Overall background on the concepts here can be found in the OAK Guide to Mappings.

Help Option

You can get help on any OAK command using --help

[1]:
!runoak mappings --help
Usage: runoak mappings [OPTIONS] [TERMS]...

  List all mappings encoded in the ontology

  Example:

      runoak -i sqlite:obo:envo mappings

  The default output is SSSOM YAML. To use the (canonical) csv format:

      runoak -i sqlite:obo:envo mappings -O sssom

  By default, labels are not included. Use --autolabel to include labels (but
  note that if the label is not in the source ontology, then no label will be
  retrieved)

      runoak -i sqlite:obo:envo mappings -O sssom

  To constrain the mapped object source:

      runoak -i sqlite:obo:foodon mappings -O sssom --maps-to-source
      SUBSET_SIREN

  Python API:

     https://incatools.github.io/ontology-access-kit/interfaces/mapping-
     provider

  Data model:

     https://w3id.org/oak/mapping-provider

Options:
  -o, --output FILENAME         Output file, e.g. obo file
  -O, --output-type TEXT        Desired output type
  --autolabel / --no-autolabel  If set, results will automatically have labels
                                assigned  [default: autolabel]
  -M, --maps-to-source TEXT     Return only mappings with subject or object
                                source equal to this
  --mapper TEXT                 A selector for an adapter that is to be used
                                for the main lookup operation
  --help                        Show this message and exit.

Set up an alias

For convenience we will set up an alias for use in this notebook. This will allow us to use uberon ... rather than runoak -i sqlite:obo:uberon ... for the rest of the notebook.

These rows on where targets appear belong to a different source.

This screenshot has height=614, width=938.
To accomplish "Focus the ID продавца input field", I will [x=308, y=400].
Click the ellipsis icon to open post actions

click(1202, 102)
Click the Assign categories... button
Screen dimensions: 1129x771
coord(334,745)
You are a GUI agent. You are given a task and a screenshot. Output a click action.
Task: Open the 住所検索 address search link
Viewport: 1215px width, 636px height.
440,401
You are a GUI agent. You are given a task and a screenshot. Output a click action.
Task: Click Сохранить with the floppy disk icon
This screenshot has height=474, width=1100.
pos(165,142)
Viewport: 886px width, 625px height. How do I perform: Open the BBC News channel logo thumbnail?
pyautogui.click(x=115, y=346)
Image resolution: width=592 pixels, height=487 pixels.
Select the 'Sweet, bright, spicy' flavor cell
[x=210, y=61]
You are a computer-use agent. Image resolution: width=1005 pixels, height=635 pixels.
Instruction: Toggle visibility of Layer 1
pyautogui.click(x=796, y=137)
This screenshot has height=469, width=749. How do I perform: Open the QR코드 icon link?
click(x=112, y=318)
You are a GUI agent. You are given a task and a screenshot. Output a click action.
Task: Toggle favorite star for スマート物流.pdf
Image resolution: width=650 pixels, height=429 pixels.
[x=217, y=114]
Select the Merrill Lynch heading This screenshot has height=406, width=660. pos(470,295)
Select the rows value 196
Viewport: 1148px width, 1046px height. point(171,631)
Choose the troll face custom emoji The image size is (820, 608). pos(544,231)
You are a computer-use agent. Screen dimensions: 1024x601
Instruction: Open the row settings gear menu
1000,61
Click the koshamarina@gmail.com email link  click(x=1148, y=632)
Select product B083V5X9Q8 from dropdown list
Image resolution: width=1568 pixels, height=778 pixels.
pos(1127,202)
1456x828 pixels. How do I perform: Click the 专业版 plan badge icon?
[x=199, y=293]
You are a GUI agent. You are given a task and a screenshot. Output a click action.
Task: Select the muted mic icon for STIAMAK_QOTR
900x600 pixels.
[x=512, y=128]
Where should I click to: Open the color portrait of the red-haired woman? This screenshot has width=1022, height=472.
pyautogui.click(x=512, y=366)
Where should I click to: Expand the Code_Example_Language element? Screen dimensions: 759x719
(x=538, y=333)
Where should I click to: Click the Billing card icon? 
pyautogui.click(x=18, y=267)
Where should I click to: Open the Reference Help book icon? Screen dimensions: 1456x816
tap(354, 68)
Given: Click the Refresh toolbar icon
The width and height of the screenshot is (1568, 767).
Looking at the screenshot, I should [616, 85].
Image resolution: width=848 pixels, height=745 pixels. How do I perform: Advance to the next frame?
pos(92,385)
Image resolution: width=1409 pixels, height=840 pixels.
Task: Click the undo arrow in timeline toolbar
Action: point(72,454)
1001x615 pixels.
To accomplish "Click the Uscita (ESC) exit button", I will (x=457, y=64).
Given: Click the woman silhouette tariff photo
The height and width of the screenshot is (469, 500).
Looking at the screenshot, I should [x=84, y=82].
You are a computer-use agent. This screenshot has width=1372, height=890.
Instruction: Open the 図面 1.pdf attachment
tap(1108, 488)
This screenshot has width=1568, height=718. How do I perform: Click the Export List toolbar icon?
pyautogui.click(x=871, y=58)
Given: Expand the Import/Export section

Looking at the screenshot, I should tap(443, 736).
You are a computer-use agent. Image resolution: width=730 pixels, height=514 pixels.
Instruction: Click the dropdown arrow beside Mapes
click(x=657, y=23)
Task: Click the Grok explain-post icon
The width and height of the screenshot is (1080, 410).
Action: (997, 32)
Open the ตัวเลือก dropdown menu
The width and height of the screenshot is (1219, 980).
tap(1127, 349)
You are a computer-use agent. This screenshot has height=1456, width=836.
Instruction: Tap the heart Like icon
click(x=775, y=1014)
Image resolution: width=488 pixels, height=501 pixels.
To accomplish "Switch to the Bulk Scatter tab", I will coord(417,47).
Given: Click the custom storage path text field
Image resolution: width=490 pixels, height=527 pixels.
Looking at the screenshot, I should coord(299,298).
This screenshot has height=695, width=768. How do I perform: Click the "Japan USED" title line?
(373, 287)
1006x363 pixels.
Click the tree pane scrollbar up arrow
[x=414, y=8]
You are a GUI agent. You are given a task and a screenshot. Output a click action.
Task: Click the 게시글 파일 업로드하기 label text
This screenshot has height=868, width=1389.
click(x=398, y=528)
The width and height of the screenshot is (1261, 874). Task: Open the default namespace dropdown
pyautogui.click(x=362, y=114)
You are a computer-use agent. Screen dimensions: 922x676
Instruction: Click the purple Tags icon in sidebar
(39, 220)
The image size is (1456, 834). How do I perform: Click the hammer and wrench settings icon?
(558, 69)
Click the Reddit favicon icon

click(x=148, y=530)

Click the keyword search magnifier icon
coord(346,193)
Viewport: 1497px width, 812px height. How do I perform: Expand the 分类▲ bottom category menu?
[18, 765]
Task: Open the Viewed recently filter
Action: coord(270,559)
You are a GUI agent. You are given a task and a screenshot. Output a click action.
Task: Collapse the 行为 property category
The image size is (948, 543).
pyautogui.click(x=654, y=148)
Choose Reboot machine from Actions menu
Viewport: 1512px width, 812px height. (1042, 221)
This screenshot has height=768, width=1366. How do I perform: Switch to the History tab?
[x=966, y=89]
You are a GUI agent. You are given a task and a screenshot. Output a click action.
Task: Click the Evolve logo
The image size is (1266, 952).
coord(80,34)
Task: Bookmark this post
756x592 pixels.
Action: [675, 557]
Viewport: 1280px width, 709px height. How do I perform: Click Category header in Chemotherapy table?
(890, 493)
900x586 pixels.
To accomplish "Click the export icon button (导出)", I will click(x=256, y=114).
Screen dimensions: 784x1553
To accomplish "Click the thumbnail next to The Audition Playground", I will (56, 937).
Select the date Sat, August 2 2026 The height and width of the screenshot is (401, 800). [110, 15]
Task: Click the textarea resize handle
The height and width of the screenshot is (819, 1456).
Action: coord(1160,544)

We use Uberon as an example, as Uberon bundles a lot of diverse mappings. See Uberon docs.

[2]:
alias uberon runoak -i sqlite:obo:uberon

Direct mappings for a subject term

First we will look up the mappings for the Uberon term for the CA4 region of the hippocampus

[4]:
uberon mappings UBERON:0003884
subject_id: UBERON:0003884
predicate_id: oio:hasDbXref
object_id: DHBA:10300
mapping_justification: semapv:UnspecifiedMatching
subject_label: CA4 field of hippocampus
subject_source: UBERON
object_source: DHBA

---
subject_id: UBERON:0003884
predicate_id: oio:hasDbXref
object_id: EFO:0002457
mapping_justification: semapv:UnspecifiedMatching
subject_label: CA4 field of hippocampus
subject_source: UBERON
object_source: EFO

---
subject_id: UBERON:0003884
predicate_id: oio:hasDbXref
object_id: EMAPA:32771
mapping_justification: semapv:UnspecifiedMatching
subject_label: CA4 field of hippocampus
subject_source: UBERON
object_source: EMAPA

---
subject_id: UBERON:0003884
predicate_id: oio:hasDbXref
object_id: FMA:75741
mapping_justification: semapv:UnspecifiedMatching
subject_label: CA4 field of hippocampus
subject_source: UBERON
object_source: FMA

---
subject_id: UBERON:0003884
predicate_id: oio:hasDbXref
object_id: HBA:12895
mapping_justification: semapv:UnspecifiedMatching
subject_label: CA4 field of hippocampus
subject_source: UBERON
object_source: HBA

---
subject_id: UBERON:0003884
predicate_id: oio:hasDbXref
object_id: MA:0000953
mapping_justification: semapv:UnspecifiedMatching
subject_label: CA4 field of hippocampus
subject_source: UBERON
object_source: MA

---
subject_id: UBERON:0003884
predicate_id: oio:hasDbXref
object_id: NCIT:C32249
mapping_justification: semapv:UnspecifiedMatching
subject_label: CA4 field of hippocampus
subject_source: UBERON
object_source: NCIT

---
subject_id: UBERON:0003884
predicate_id: oio:hasDbXref
object_id: PBA:10074
mapping_justification: semapv:UnspecifiedMatching
subject_label: CA4 field of hippocampus
subject_source: UBERON
object_source: PBA

---
subject_id: UBERON:0003884
predicate_id: oio:hasDbXref
object_id: UMLS:C2328406
mapping_justification: semapv:UnspecifiedMatching
subject_label: CA4 field of hippocampus
subject_source: UBERON
object_source: UMLS

---
subject_id: UBERON:0003884
predicate_id: oio:hasDbXref
object_id: Wikipedia:Region_IV_of_hippocampus_proper
mapping_justification: semapv:UnspecifiedMatching
subject_label: CA4 field of hippocampus
subject_source: UBERON
object_source: Wikipedia

---
subject_id: UBERON:0003884
predicate_id: oio:hasDbXref
object_id: neuronames:181
mapping_justification: semapv:UnspecifiedMatching
subject_label: CA4 field of hippocampus
subject_source: UBERON
object_source: neuronames

The above YAML follow the SSSOM datamodel (https://w3id.org/sssom).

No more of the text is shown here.